(WHAT YOU ARE ASKED TO DO): Can you rewrite the records from the start through the line that contains "center [81, 66].", changing "screenshot" to "image" and leaving everything else as is? Omit the pictures from your version.

(STUDY MATERIAL):
+ + +

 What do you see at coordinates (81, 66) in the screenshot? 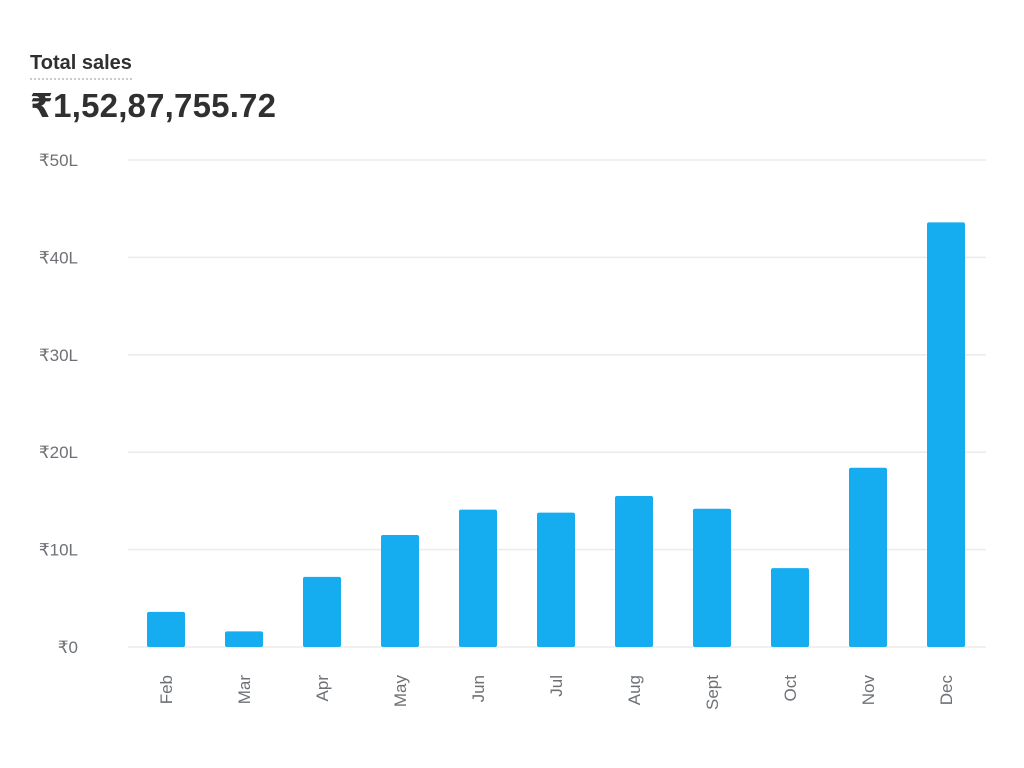
I see `total-sales-title: Total sales` at bounding box center [81, 66].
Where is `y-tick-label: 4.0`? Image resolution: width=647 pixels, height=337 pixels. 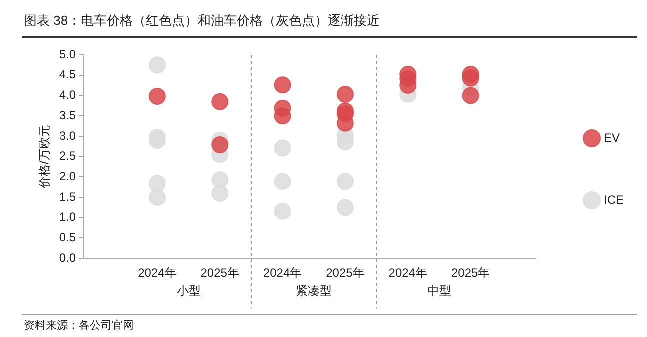 y-tick-label: 4.0 is located at coordinates (68, 95).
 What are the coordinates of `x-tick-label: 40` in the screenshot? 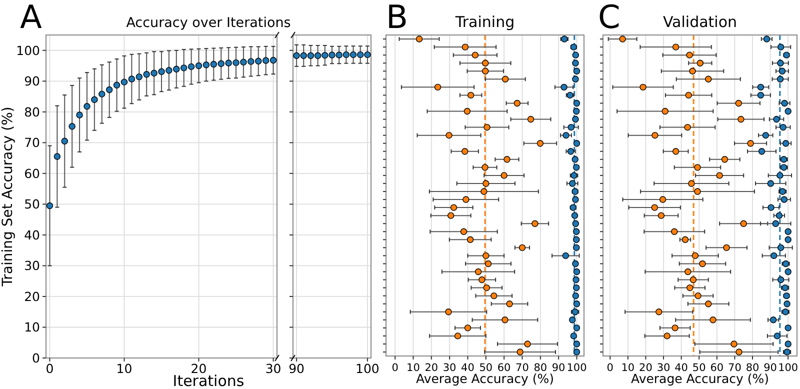 It's located at (681, 368).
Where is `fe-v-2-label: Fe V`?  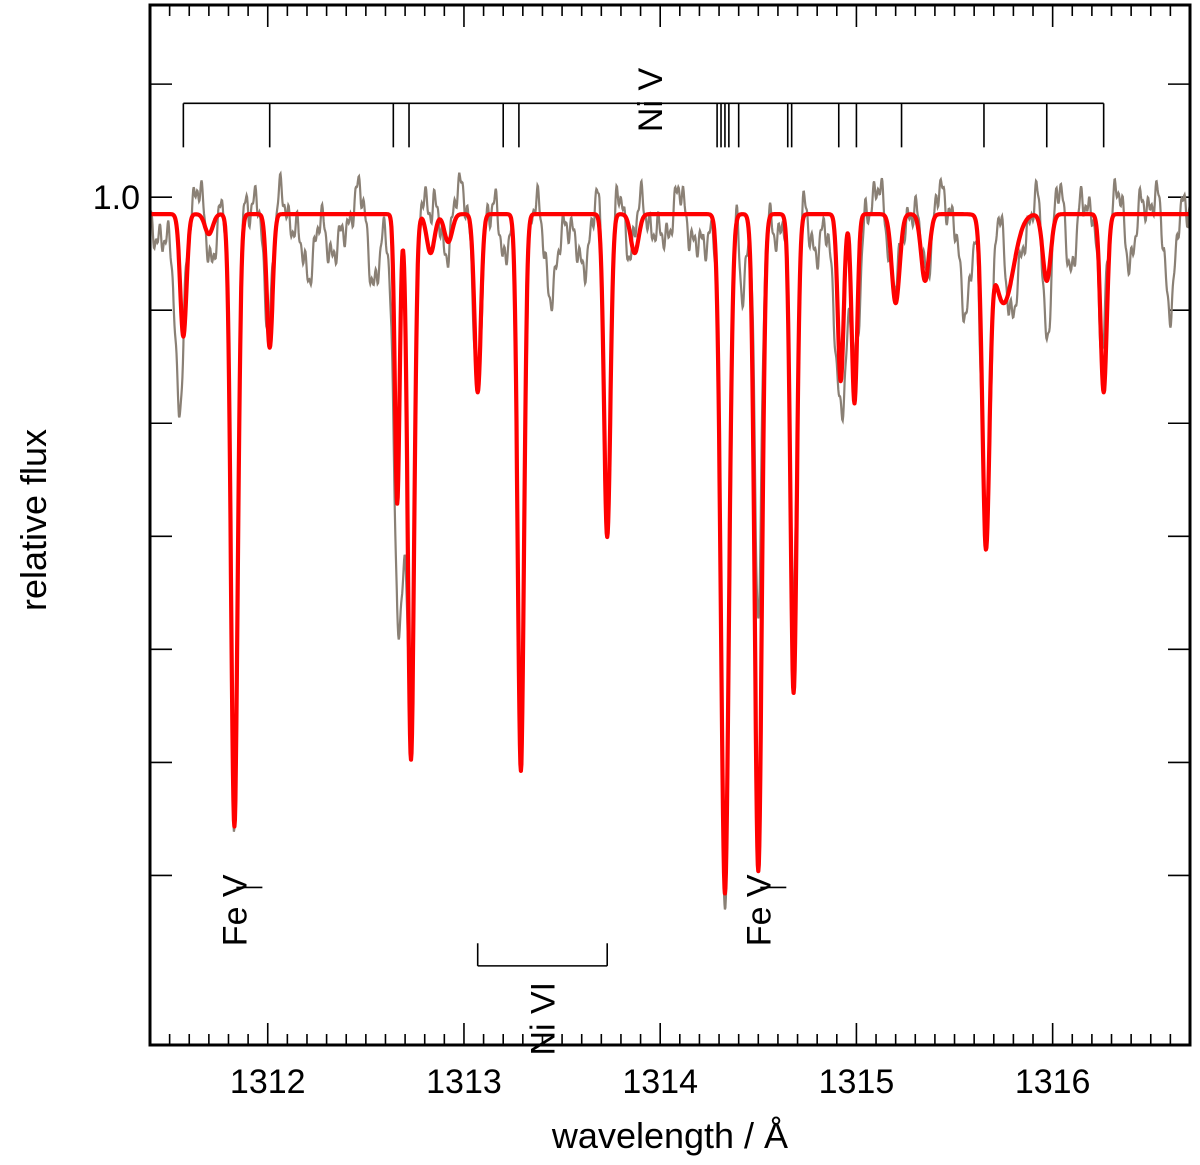
fe-v-2-label: Fe V is located at coordinates (759, 910).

+ + +

(COMPLETED EXERCISE):
 What do you see at coordinates (81, 66) in the image? 
I see `total-sales-title: Total sales` at bounding box center [81, 66].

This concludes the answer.